The council approved a total of three planning applications covering the new station as well as the surrounding landscape on 23 April.
The HS2 station will have net-zero operations and will incorporate environmentally friendly designs and technologies, such as rainwater harvesting and sustainable power generation. There will also be more than 2800 square metres of solar panels atop platform canopies. It is designed to meet a BREEAM excellent standard – though the HS2 Interchange station recently topped this by receiving an ‘outstanding’ classification.
The station will sit in a setting of parkland lawns, rain gardens to capture water, wildflower grassland, insect and bird boxes, ‘forest-scale’ tree planting across the site, and a new area of broadleaf woodland to give wildlife a habitat.
The design incorporates the existing Grade 1-listed Old Curzon Street building. The two will be connected via the new station’s eastern concourse at New Canal Street. The nearby Grade II-listed Moor Street Station and the Woodman Pub are also taken into account in the design.
Passengers will be able to access the Midland Metro, which runs alongside and under the station.
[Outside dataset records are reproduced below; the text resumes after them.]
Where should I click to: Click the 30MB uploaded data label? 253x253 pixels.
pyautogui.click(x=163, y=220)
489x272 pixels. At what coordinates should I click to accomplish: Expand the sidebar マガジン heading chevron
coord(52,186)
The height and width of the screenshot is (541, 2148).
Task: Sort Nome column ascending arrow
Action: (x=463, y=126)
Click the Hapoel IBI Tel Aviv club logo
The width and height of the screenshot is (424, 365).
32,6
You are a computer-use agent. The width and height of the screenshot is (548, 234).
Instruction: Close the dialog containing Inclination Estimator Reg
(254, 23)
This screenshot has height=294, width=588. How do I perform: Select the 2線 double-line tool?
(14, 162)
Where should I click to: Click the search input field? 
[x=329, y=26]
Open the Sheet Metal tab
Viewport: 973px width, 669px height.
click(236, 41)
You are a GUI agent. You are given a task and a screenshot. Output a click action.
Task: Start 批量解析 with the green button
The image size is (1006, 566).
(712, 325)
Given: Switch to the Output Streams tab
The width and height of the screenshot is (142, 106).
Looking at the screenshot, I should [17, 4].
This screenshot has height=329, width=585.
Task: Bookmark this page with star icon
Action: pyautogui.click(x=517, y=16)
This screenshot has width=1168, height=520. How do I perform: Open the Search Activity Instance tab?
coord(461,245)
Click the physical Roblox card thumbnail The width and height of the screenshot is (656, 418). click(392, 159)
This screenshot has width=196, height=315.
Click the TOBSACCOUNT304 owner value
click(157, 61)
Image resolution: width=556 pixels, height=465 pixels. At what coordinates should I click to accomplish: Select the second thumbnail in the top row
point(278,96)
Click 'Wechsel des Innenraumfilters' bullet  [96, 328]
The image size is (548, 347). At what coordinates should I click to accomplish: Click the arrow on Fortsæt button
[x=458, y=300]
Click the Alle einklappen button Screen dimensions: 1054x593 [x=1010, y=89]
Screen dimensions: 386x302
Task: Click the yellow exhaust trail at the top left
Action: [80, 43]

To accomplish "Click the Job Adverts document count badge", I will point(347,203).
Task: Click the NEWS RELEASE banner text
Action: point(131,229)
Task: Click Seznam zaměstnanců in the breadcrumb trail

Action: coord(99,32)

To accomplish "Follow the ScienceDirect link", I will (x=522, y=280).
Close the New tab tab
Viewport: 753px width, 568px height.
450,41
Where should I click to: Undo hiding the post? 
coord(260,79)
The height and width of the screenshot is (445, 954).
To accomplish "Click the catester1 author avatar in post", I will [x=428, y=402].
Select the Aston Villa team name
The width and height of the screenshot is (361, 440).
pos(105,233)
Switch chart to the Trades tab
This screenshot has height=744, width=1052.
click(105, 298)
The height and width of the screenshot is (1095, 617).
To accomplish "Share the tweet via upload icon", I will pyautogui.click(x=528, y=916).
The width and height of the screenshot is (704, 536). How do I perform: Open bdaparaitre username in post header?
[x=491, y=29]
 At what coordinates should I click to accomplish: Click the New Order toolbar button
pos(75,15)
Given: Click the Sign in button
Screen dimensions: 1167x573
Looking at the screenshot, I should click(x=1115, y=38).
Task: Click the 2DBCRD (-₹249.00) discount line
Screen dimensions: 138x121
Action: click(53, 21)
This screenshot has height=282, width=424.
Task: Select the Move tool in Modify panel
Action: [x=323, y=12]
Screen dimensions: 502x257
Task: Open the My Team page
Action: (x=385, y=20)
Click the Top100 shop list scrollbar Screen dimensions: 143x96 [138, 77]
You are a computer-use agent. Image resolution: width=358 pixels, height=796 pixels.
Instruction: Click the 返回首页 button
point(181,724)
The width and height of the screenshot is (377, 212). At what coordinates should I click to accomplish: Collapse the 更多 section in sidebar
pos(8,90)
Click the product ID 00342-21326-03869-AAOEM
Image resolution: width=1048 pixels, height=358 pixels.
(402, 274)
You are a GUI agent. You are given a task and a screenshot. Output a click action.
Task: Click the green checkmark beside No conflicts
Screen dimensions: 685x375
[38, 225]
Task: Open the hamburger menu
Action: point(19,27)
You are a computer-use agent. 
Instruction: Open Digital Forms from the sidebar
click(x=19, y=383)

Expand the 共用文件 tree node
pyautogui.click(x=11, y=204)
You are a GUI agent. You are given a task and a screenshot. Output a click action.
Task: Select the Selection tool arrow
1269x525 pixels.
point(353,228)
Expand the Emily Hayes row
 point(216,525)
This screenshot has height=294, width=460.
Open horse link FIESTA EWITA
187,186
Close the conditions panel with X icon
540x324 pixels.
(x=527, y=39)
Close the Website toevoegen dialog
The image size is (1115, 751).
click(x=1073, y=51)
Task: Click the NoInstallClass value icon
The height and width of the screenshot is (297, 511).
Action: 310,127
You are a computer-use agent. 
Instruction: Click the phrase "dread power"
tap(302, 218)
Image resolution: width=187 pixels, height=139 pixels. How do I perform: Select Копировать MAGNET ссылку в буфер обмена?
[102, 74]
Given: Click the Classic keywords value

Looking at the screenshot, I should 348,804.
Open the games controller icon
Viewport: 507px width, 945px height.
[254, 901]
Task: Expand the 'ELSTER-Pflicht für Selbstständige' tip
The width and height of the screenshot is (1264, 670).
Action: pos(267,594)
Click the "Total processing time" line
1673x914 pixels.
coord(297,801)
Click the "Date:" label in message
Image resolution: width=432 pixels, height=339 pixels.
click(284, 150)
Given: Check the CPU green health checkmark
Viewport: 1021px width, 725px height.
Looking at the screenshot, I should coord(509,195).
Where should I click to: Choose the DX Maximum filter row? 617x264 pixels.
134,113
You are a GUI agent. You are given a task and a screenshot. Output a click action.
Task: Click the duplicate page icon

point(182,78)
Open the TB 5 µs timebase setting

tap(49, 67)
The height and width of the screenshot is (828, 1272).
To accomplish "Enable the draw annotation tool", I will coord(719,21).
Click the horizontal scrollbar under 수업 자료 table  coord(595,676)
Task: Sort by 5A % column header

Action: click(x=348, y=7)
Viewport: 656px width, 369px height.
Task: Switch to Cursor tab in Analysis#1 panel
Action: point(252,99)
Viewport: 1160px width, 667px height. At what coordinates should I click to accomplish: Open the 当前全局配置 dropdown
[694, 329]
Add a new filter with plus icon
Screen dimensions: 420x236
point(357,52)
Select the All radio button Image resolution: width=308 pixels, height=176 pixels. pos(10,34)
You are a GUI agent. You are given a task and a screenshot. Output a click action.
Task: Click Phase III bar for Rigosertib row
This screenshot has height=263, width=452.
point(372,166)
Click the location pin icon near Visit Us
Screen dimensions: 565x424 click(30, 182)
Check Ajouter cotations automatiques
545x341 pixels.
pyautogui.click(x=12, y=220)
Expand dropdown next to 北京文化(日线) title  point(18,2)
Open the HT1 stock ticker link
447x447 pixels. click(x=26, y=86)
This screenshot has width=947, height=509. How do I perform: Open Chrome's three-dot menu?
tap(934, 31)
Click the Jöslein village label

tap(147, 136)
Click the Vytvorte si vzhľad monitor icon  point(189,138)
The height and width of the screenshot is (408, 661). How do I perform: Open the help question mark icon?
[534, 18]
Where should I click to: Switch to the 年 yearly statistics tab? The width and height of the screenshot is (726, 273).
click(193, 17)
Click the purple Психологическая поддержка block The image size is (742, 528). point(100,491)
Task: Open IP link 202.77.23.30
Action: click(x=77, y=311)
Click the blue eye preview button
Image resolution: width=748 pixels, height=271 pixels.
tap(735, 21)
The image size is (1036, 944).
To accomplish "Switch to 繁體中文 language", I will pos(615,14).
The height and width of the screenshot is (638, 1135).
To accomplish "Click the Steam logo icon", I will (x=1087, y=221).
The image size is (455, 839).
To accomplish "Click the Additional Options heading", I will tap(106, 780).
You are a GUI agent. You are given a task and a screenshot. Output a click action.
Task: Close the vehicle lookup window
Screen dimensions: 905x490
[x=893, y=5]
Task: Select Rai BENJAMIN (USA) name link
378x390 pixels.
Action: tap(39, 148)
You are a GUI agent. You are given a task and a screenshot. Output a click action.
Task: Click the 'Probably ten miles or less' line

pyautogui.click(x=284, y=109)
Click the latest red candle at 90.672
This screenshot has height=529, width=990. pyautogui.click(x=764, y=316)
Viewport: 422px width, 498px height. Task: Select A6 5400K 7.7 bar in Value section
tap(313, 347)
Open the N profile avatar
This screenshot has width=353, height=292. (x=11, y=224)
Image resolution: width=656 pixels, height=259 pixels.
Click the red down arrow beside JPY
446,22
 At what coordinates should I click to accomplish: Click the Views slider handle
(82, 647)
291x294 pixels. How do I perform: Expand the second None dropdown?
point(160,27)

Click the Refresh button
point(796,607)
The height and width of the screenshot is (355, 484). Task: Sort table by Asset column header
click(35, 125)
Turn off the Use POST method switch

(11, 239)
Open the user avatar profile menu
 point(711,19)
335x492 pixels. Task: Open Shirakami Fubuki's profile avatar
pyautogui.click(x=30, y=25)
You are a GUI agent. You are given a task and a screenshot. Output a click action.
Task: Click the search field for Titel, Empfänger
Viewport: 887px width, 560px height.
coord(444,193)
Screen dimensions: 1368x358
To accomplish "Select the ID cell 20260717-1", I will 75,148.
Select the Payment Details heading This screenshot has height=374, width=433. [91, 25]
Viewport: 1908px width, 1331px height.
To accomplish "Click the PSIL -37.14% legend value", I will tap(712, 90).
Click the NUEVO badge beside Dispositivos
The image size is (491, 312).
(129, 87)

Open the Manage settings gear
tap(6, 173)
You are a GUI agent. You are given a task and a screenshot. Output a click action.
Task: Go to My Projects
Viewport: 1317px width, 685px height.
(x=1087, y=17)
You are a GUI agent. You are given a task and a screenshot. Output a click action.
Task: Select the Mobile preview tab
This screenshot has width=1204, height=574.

There will be accessible pedestrian routes to local and rapid transit bus services as well as to other train services. There will also be space to park more than 550 bicycles.
“We're extremely pleased to receive planning approval for HS2's Curzon Street station in Birmingham. Eco-friendly innovations are a fundamental part of our plans, with the station designed to achieve zero carbon emissions from day-to-day energy consumption. This makes it highly efficient by generating energy through a range of different technologies to maximise natural resources such as sunlight and water.”
Once HS2 is operating fully, the station will see nine trains per hour per direction.
The procurement process to find a company to build the station has already begun. The Invitation to Tender will likely launch this summer.